**WHAT NEEDS TO BE DONE**
Give back exactly the lines of the entries below from the line with "競輪場一覧 (41, 1055)" to the line with "奈良競輪 (152, 1629)", inclusive, and only those.

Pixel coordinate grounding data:
= Beginning of Section =

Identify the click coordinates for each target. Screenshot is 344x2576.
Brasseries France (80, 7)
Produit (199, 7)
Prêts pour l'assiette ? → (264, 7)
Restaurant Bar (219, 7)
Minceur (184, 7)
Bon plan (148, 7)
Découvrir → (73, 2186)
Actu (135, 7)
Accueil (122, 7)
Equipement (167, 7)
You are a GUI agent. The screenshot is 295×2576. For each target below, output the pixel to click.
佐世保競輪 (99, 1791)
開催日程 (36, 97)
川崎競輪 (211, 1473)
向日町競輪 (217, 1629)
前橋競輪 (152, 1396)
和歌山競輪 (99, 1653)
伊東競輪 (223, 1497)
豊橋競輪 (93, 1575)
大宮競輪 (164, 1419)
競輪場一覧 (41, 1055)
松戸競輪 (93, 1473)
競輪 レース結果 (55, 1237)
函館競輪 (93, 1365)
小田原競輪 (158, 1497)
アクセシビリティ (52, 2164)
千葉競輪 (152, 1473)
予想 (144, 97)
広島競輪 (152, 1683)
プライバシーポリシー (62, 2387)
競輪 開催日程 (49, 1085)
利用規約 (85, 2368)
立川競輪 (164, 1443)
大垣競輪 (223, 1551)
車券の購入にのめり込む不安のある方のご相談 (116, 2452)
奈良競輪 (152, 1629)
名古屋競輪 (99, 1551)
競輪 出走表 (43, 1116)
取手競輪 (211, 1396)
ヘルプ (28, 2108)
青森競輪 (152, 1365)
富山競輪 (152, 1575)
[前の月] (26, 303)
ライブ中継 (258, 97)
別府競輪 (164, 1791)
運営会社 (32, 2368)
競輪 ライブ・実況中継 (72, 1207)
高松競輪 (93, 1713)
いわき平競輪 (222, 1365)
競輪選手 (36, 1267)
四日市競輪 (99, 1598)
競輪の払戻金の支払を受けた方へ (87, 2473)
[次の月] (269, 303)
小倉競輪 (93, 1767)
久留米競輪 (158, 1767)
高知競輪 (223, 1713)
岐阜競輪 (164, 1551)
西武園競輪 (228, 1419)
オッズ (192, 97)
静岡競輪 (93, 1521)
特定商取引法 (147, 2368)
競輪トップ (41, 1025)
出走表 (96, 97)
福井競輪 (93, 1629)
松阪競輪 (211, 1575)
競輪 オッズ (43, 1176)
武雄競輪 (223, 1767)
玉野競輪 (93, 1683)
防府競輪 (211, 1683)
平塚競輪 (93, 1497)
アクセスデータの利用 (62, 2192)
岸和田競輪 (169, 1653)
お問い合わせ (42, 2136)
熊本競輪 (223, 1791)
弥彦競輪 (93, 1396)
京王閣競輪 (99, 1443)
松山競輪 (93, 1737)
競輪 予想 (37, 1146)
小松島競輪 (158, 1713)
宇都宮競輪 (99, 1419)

= End of Section =

**WORKED SOLUTION**
競輪場一覧 (41, 1055)
松戸競輪 (93, 1473)
競輪 レース結果 (55, 1237)
函館競輪 (93, 1365)
小田原競輪 (158, 1497)
アクセシビリティ (52, 2164)
千葉競輪 (152, 1473)
予想 (144, 97)
広島競輪 (152, 1683)
プライバシーポリシー (62, 2387)
競輪 開催日程 (49, 1085)
利用規約 (85, 2368)
立川競輪 (164, 1443)
大垣競輪 (223, 1551)
車券の購入にのめり込む不安のある方のご相談 (116, 2452)
奈良競輪 (152, 1629)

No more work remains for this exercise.